Merkley, Levin Urge Strong Implementation of New Rules, End to “Business-as-Usual” on Wall StreetAugust 3, 2010
Washington, D.C. – In a letter to heads of the government agencies charged with implementing Wall Street reform, Senators Jeff Merkley (D-Ore.) and Carl Levin (D-Mich.) today urged strong implementation of the Dodd-Frank Act, particularly the Merkley-Levin provisions limiting conflicts of interest and high-risk proprietary trading.
“The law is clear: the risky and abusive financial practices that drove our country into an economic ditch must end,” the senators wrote. “Now, as you set out to implement this legislation, the American people are counting on you to fully and faithfully follow that directive. For reform to work, Wall Street cannot simply be allowed to return to business-as-usual.
“We do not expect Wall Street to give up its risky and conflict-ridden trading operations without a fight. But the Merkley-Levin provisions, which we drafted, are intended to give you strong tools to protect our nation’s families and small businesses from the vagaries of the Wall Street casino.”
In an effort to bolster the regulators against aggressive lobbying by the financial industry, the letter details the new powers entrusted to the regulators and recommends how the Merkley-Levin provisions are to be interpreted.
Among the recipients of the letter are Secretary of the Treasury Timothy Geithner, Federal Reserve Board Chairman Ben Bernanke, Federal Reserve Board Governor Daniel Tarullo, SEC Chairman Mary Shapiro, Commodity Futures Trading Commission Chairman Gary Gensler, FDIC Chairman Sheila Bair, Comptroller John Dugan, Acting Comptroller-designate John Walsh, and Chairman of the President’s Economic Recovery Advisory Board Paul Volcker.
The full version of the letter can be found below.
August 3, 2010
Hon. Ben Bernanke, Chairman, and
Hon. Daniel Tarullo, Governor
Federal Reserve Board
20th Street and Constitution Avenue NW
Washington, DC 20551
Hon. Mary Shapiro, Chairman
Securities and Exchange Commission
100 F Street, NE
Washington, DC 20549
Hon. Gary Gensler, Chairman
Commodity Futures Trading Commission
Three Lafayette Centre
1155 21st Street, NW
Washington, DC 20581
Hon. Sheila Bair, Chairman
Federal Deposit Insurance Commission
550 17th Street, NW
Washington, DC 20429
Hon. John Dugan, Comptroller, and
Mr. John Walsh, Acting Comptroller-designate
Office of the Comptroller of the Currency
Administrator of National Banks
Washington, DC 20219
Re: Implementation of Merkley-Levin Provisions
Dear Sir or Madam:
Two weeks ago, President Obama signed into law the Dodd-Frank Wall Street Reform and Consumer Protection Act. The law is clear: the risky and abusive financial practices that drove our country into an economic ditch must end. Now, as you set out to implement this legislation, the American people are counting on you to fully and faithfully follow that directive. For reform to work, Wall Street cannot simply be allowed to return to business-as-usual.

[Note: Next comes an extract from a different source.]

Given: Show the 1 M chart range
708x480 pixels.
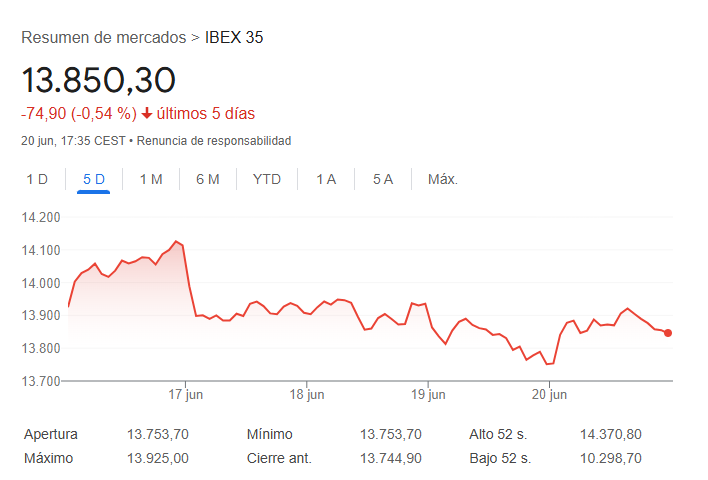Looking at the screenshot, I should tap(151, 179).
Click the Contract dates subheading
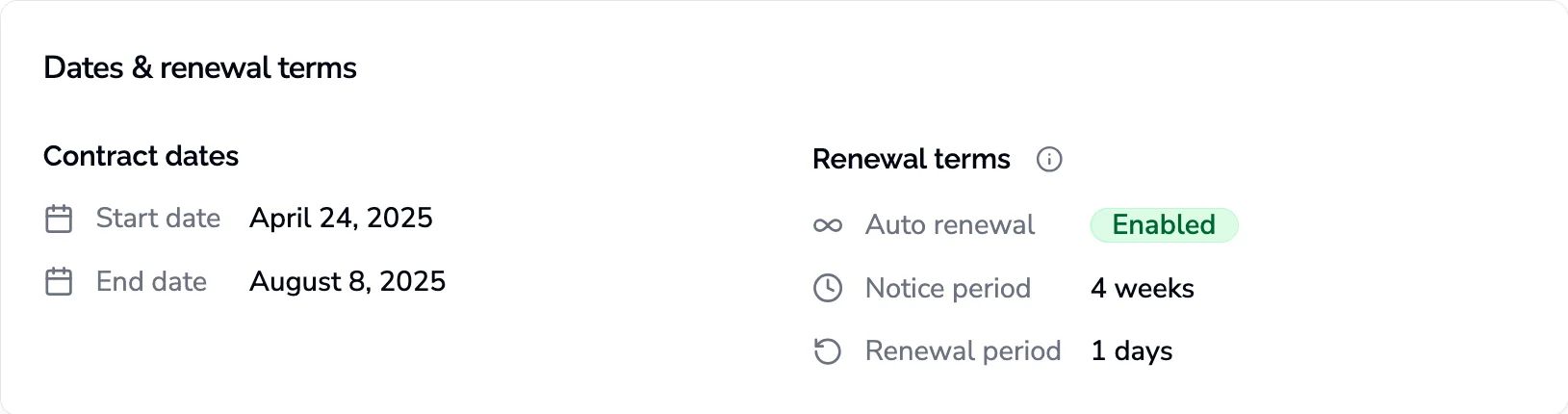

As essential components of the Wall Street reform effort, the Merkley-Levin provisions on proprietary trading and conflicts of interest, sections 619-621 of the Dodd-Frank Act, are designed to achieve five main objectives:
1) Protect our economy from high-risk, conflict-ridden financial activities by barring depository banks and their affiliates from engaging in proprietary trading and making large investments in hedge funds and private equity funds.
2) Rein in dangerous risk-taking by subjecting critical nonbank financial institutions to strict capital charges and quantitative limits on any proprietary trading and investments in hedge funds and private equity funds.
3) Reestablish market discipline and integrity by restricting the ability of banks and critical nonbank financial institutions to bail out sponsored or advised hedge funds and private equity funds.
4) Rehabilitate the traditional business of banking by conducting a significant review of the long-term investment activities currently permitted to banks and their affiliates.
5) End the conflicts of interest that arise when a financial firm designs an asset-backed security, sells it to customers, and then bets on its failure.
If properly implemented, the impact of these provisions will be profound.
We do not expect Wall Street to give up its risky and conflict-ridden trading operations without a fight. But the Merkley-Levin provisions, which we drafted, are intended to give you strong tools to protect our nation’s families and small businesses from the vagaries of the Wall Street casino.
We wish to help you use these tools to their fullest potential, and we write now with our recommendations to drafting the rules and regulations to fully and faithfully implement these provisions. Enclosed please find the detailed explanation that we provided during the debate on the Senate floor, which will hopefully be helpful to you as regulators tasked with the difficult but necessary job of making these provisions come to life.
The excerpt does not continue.